Beneath this instruction is a block of data; output from it exactly the lines that run from the one containing "The height and" through the one containing "Viewport: 968px width, 446px", inclusive.
(Beginning of INPUT DATA)
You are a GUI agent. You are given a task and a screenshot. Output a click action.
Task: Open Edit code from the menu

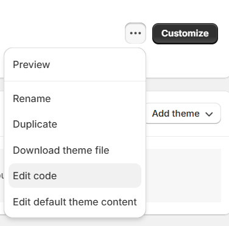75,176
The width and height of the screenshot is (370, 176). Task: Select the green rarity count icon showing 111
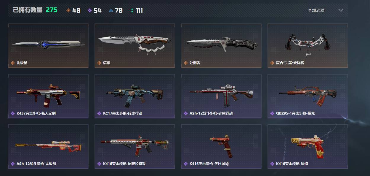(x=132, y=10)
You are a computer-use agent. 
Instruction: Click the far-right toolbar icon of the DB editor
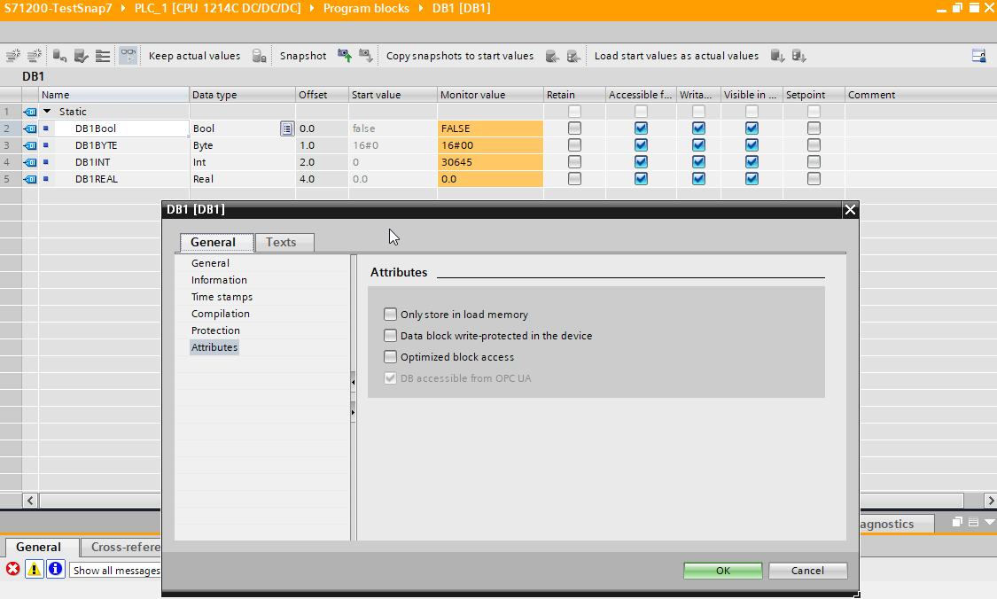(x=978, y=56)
(End of INPUT DATA)
(Beginning of INPUT DATA)
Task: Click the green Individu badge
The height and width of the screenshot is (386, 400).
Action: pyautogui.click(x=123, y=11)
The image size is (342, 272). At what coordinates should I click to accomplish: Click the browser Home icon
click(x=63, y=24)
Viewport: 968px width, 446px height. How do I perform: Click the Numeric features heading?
(End of INPUT DATA)
(Beginning of INPUT DATA)
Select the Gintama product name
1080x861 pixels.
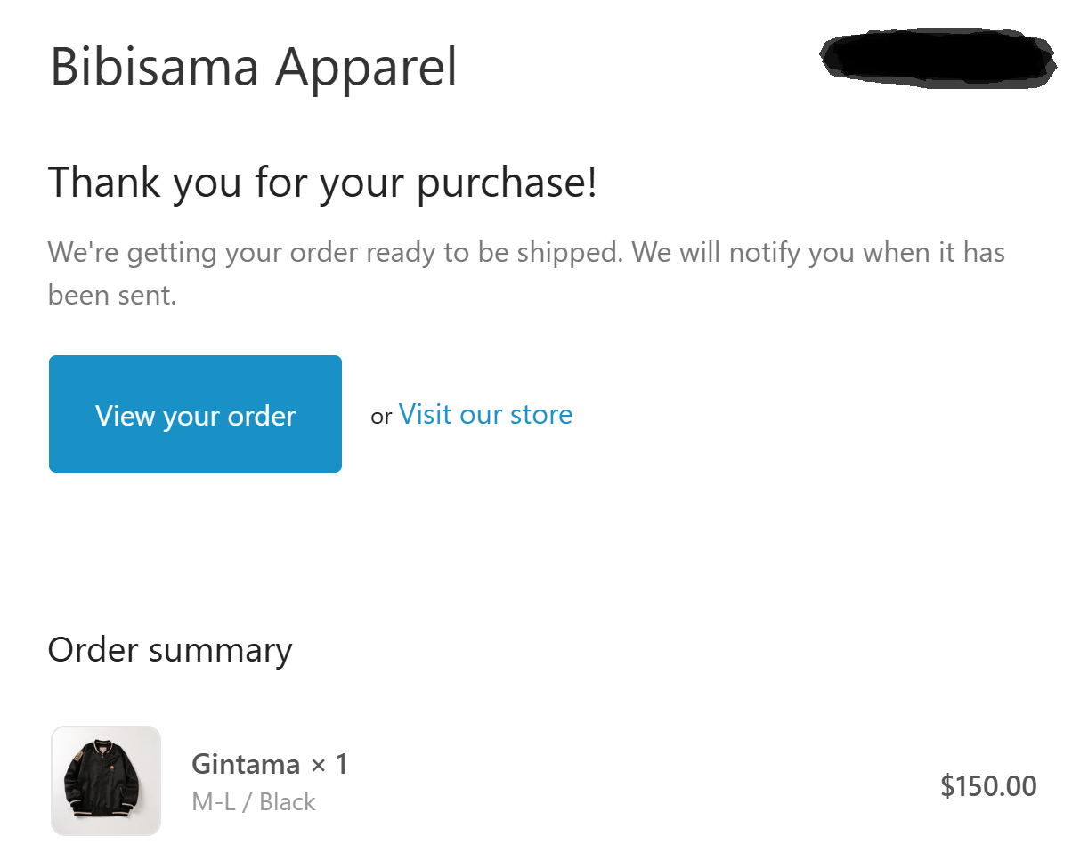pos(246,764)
(End of INPUT DATA)
## ANSWER TO THE PROBLEM
The height and width of the screenshot is (386, 400).
Action: pyautogui.click(x=123, y=11)
The image size is (342, 272). At what coordinates should I click to accomplish: Click the browser Home icon
click(x=63, y=24)
Viewport: 968px width, 446px height. How do I perform: Click the Numeric features heading?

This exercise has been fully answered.